## The problem
Set down exactly the lines in the records below that run from the line with "Select the Web-Suche" to the line with "The width and height of the screenshot is (1240, 647).", inclusive, and nothing more.

=== Begin Enclosure ===

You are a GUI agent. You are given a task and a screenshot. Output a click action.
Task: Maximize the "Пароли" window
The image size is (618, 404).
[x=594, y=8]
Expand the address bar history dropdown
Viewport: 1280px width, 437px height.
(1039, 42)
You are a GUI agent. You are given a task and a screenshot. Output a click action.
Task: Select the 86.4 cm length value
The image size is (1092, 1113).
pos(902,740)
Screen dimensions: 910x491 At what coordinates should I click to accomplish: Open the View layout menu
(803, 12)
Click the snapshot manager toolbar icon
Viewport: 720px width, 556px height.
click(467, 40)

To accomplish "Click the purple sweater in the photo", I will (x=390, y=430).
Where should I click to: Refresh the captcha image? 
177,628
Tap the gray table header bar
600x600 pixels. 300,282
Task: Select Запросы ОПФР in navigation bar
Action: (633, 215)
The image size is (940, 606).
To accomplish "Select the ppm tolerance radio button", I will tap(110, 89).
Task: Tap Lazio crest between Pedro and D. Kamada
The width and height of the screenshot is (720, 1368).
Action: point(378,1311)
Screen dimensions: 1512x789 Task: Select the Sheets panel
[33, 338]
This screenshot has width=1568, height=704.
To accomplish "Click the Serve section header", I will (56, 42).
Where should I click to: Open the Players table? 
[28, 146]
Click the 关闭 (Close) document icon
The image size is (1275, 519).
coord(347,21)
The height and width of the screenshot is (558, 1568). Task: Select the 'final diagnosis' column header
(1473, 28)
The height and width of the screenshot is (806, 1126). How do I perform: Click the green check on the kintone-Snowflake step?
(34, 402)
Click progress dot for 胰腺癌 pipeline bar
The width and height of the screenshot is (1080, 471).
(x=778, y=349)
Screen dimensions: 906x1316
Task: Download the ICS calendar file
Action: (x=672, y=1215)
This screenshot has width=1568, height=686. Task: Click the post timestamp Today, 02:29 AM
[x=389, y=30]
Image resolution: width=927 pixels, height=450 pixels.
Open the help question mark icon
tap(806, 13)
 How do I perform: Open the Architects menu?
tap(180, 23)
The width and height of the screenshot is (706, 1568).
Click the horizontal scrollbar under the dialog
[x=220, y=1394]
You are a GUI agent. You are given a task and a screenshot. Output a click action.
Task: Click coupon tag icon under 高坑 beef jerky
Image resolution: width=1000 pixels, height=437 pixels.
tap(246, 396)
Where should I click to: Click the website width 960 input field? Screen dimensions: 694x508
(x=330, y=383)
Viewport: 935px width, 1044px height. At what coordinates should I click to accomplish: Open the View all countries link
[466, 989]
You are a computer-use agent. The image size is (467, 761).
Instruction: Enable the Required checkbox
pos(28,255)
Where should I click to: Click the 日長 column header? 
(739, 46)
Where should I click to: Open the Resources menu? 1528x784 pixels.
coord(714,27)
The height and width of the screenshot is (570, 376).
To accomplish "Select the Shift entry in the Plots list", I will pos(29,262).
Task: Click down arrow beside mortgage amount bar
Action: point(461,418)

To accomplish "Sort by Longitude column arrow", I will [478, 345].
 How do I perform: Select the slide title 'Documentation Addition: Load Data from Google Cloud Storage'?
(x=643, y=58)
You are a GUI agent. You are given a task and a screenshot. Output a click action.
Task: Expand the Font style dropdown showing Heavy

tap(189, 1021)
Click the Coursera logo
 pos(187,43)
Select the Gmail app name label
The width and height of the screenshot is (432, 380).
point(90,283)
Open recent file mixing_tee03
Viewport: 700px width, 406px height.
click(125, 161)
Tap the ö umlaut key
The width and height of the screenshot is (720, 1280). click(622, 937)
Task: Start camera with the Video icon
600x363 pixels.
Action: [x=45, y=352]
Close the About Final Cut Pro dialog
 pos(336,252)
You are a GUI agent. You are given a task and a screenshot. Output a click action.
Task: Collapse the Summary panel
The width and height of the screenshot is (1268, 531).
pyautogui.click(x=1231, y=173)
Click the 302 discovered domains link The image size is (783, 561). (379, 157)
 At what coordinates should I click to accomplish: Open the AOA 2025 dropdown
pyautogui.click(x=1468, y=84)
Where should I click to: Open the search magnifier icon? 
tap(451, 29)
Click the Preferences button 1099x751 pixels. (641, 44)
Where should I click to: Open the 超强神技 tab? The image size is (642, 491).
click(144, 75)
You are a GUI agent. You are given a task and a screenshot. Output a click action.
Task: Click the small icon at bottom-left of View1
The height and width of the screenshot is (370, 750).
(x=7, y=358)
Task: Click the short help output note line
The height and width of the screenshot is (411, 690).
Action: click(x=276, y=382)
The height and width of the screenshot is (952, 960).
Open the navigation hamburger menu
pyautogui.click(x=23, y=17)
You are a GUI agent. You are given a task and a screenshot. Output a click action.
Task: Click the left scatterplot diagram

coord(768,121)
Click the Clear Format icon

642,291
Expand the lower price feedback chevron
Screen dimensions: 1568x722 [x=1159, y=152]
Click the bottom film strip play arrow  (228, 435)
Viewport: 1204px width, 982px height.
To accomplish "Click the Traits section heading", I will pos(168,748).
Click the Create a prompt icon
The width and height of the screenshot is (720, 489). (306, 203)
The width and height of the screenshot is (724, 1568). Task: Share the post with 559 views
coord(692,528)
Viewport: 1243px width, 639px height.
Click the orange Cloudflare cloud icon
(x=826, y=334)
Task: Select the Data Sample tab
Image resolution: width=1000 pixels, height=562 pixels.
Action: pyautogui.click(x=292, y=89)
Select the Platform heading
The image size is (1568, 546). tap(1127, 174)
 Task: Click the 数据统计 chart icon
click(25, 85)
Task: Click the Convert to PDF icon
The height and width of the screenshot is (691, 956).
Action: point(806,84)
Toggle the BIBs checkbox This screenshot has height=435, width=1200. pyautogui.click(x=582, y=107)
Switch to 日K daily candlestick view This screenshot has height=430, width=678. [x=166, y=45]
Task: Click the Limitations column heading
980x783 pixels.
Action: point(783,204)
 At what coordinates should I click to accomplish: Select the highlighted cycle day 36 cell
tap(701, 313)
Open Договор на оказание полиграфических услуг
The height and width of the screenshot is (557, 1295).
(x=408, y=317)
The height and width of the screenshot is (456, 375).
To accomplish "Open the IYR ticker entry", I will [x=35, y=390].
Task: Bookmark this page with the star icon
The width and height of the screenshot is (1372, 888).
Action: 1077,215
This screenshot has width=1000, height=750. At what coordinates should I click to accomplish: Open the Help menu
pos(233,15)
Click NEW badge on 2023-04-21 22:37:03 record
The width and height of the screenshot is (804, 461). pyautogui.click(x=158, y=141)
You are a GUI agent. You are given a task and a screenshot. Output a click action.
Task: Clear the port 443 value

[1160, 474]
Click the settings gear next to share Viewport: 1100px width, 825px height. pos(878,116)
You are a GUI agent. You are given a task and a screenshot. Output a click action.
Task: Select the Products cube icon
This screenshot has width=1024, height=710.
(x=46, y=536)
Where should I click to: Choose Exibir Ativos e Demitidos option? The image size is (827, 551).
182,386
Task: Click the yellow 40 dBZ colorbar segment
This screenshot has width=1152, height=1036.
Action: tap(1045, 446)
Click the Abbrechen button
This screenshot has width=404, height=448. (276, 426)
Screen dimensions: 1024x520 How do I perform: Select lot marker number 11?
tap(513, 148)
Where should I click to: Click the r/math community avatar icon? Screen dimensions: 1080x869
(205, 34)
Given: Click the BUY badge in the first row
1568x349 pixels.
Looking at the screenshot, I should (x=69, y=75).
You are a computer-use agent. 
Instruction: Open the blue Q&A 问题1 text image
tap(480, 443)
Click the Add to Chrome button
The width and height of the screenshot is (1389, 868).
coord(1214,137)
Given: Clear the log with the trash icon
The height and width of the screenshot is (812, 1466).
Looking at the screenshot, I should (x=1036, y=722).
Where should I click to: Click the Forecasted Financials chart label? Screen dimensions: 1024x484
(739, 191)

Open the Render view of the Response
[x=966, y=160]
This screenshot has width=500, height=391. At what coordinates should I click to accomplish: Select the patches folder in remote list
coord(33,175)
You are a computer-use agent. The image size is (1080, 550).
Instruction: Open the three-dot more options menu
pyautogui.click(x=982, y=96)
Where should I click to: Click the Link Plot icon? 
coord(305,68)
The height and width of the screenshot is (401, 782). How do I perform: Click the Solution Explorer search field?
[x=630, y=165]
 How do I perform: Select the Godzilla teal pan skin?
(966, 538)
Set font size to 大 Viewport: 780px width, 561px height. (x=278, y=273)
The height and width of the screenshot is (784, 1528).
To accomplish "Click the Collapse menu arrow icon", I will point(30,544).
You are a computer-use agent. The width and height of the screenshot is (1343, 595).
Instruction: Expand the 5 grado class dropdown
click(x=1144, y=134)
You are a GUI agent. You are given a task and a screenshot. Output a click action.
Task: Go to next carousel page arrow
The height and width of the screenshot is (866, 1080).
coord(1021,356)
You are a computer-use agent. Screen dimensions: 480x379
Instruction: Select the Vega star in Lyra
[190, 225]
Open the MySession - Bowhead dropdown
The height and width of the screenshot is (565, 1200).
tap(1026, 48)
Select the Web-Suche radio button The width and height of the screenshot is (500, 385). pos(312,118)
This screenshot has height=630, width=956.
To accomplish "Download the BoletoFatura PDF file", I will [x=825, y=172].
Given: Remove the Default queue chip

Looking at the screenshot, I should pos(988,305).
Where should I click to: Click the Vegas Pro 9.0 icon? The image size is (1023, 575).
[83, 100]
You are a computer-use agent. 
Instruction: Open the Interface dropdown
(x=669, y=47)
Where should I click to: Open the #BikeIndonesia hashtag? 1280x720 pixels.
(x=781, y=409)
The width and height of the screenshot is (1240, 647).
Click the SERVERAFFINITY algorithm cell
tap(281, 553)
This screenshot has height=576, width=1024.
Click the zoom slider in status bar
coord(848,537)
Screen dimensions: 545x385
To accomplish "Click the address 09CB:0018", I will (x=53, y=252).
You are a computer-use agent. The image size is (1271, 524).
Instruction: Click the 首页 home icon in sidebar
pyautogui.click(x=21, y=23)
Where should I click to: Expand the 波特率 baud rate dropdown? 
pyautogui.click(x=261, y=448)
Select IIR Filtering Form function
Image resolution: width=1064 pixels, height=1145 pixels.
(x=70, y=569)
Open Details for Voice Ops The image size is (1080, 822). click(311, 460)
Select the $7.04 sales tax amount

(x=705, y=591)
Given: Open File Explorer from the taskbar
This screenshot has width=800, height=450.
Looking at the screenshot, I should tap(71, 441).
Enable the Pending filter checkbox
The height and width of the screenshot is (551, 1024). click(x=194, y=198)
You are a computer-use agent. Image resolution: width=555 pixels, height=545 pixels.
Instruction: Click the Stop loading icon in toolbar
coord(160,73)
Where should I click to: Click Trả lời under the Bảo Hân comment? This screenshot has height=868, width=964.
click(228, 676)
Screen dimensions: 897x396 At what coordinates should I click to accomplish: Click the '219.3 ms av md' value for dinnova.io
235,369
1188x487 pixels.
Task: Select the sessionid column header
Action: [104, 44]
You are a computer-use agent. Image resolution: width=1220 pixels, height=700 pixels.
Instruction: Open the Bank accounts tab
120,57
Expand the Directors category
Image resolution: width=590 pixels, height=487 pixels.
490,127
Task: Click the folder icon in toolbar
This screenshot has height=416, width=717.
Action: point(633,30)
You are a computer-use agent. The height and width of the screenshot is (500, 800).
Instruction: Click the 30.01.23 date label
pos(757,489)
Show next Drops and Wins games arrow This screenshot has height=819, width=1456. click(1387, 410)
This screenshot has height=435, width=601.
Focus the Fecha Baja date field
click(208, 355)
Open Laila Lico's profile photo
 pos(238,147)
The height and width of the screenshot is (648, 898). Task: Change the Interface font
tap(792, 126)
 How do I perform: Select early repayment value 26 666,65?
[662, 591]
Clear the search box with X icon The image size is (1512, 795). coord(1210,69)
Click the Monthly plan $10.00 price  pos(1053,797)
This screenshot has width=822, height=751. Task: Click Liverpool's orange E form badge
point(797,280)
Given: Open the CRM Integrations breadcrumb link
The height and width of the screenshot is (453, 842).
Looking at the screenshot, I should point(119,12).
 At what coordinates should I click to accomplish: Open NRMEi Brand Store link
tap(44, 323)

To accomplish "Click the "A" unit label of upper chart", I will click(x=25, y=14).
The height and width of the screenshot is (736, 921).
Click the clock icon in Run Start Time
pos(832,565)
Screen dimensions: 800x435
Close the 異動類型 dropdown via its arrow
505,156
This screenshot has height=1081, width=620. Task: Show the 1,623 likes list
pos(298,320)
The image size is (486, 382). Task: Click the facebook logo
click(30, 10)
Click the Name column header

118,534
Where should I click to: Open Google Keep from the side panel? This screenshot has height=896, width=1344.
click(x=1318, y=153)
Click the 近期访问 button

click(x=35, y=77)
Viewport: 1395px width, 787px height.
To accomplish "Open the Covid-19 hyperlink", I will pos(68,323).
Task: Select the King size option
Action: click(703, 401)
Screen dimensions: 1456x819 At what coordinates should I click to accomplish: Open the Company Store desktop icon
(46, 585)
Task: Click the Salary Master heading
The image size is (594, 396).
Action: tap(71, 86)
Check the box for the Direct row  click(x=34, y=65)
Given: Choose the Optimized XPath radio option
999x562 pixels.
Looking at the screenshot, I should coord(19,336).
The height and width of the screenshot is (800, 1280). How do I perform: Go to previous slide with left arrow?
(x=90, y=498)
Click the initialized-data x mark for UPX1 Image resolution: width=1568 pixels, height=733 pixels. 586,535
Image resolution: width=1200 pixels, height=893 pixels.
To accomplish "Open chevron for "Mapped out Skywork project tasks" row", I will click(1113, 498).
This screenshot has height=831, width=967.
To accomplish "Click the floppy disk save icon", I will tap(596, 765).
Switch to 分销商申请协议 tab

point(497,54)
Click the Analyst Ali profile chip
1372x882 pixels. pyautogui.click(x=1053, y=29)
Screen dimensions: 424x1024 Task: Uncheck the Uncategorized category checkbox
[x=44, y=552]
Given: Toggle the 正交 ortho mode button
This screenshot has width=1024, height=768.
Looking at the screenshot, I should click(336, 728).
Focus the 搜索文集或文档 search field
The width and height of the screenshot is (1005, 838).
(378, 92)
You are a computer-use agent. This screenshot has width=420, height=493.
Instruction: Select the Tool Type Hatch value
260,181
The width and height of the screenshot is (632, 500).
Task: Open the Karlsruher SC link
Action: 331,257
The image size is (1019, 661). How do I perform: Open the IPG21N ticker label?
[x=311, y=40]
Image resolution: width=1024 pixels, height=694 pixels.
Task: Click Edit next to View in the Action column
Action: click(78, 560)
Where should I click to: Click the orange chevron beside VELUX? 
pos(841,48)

=== End Enclosure ===

## Final answer
Select the Web-Suche radio button The width and height of the screenshot is (500, 385). pos(312,118)
This screenshot has height=630, width=956.
To accomplish "Download the BoletoFatura PDF file", I will [x=825, y=172].
Given: Remove the Default queue chip

Looking at the screenshot, I should pos(988,305).
Where should I click to: Click the Vegas Pro 9.0 icon? The image size is (1023, 575).
[83, 100]
You are a computer-use agent. 
Instruction: Open the Interface dropdown
(x=669, y=47)
Where should I click to: Open the #BikeIndonesia hashtag? 1280x720 pixels.
(x=781, y=409)
The width and height of the screenshot is (1240, 647).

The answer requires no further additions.